China’s Liberalized Capital Account Interpretation
As Chinese equities regained footing in August, especially against more precipitous neighboring exchange falls, on a PMI reading above 50 preserving the 7 percent GDP growth consensus, investors looking for further support emphasized the prominent but abstract capital account liberalization nod in the latest 5-year plan offered by the new leadership. A recent IMF empirical model based on 40 developing market experiences projects a 3 percent of GDP range medium-term rise in both inflows and outflows. Portfolio allocation remains subject to strict quotas only used to the same regional extent in India. For the main QFII regime the ceiling was hiked to $150 billion in July, and the R-QFII offshore renimbi cap reached RMB 270 billion. The outward QDII channel has also opened but is distorted by domestic interest rate and bond market controls. The regression results estimate a 20 percent of output increase in Chinese assets abroad over time, double the jump in foreign inward capital. Reserve accumulation will drop one-third and the additional stake could come to one-quarter of MSCI emerging market universe size. A $500 billion dollar bond shift in turn would decrease EMBI yields by 250 basis points. The redeployment would drain liquidity from housing speculation and “shadow” wealth management products available from banks and non-banks in the overall interest of financial system modernization, the assessment concludes. Outbound direct investment could likewise outpace the $10 billion/month current FDI figures up 7 percent from 2012 led by the service sector. The strong interest overrode fears of regulatory interference following a crackdown on alleged abuses in the pharmaceutical and consumer goods industries and anti-monopoly investigations. Resident consultants who act as matchmakers and researchers for joint ventures were spooked by the arrest of well-known operators who confessed to the media private data breaches. The moves may also have been designed as indirect retaliation for the slow approval process on a proposed Mainland company takeover of a US major pork producer after Huawei’s high-tech acquisition was rejected by a Treasury Department-headed committee.
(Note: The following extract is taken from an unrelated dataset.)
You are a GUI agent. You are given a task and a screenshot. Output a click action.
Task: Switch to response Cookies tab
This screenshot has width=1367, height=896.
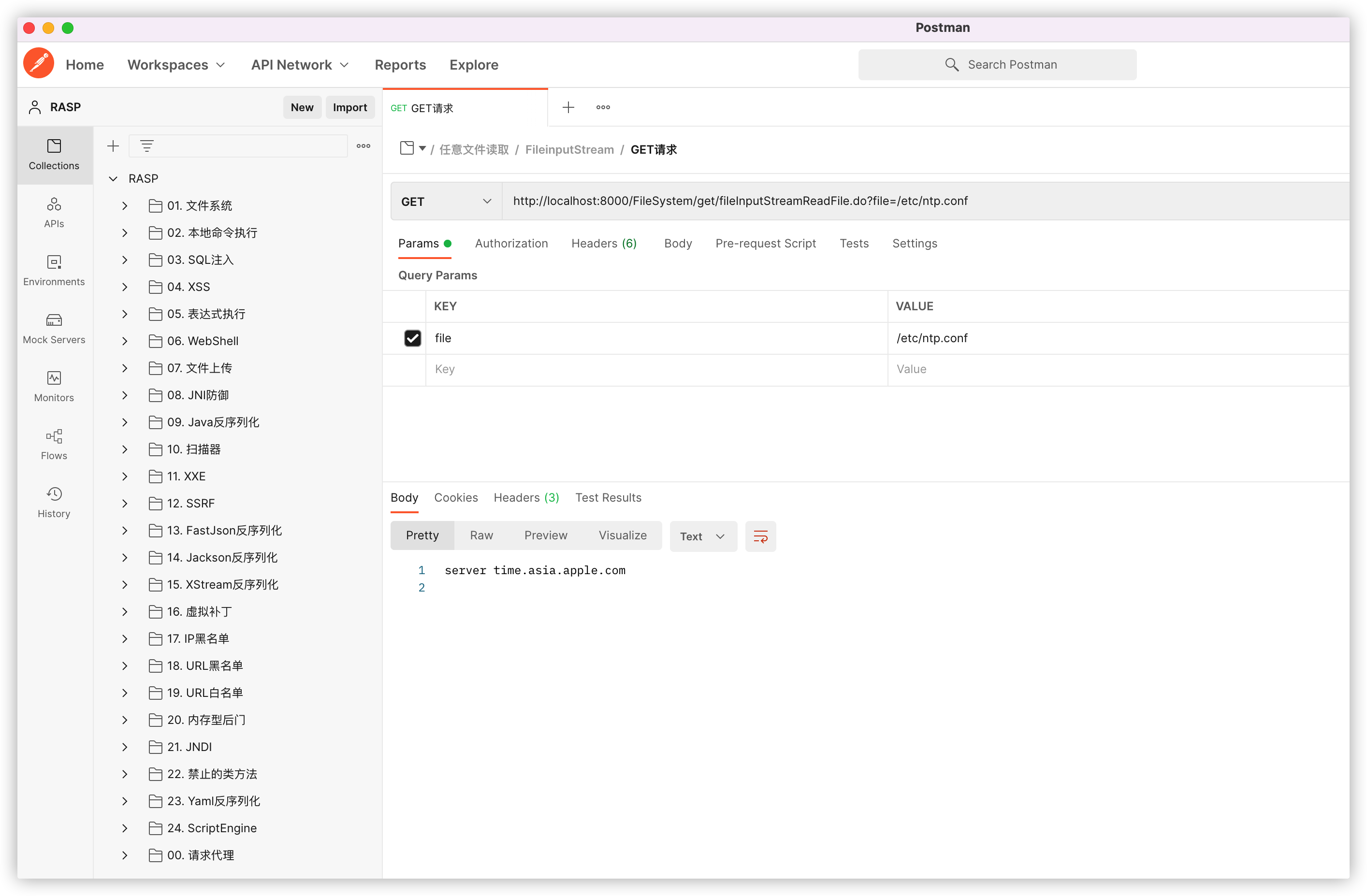pyautogui.click(x=455, y=497)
The Shanghai exchange recovery was magnified briefly by a trading error at Everbright Securities lifting the local index 5 percent. The firm received harsh official warnings and has otherwise been implicated in a global probe into professional hiring practices which may have involved improper government relationships. JP Morgan has been cited as one institution in the crosshairs as Beijing tries to lure overseas funds and expertise into the four big bad asset management firms preparing for another uncollectible loan buildup. UBS and Standard Chartered participated in Cinda’s 2010 Hong Kong listing and Huarong may be next. Only half the original RMB 1.5 trillion absorbed has been recovered at around 20 percent cash value. Both state and private banks reported credit deterioration in the last quarter, echoing an S&P alarm on a “large corporate debt hangover” by conservative rendering.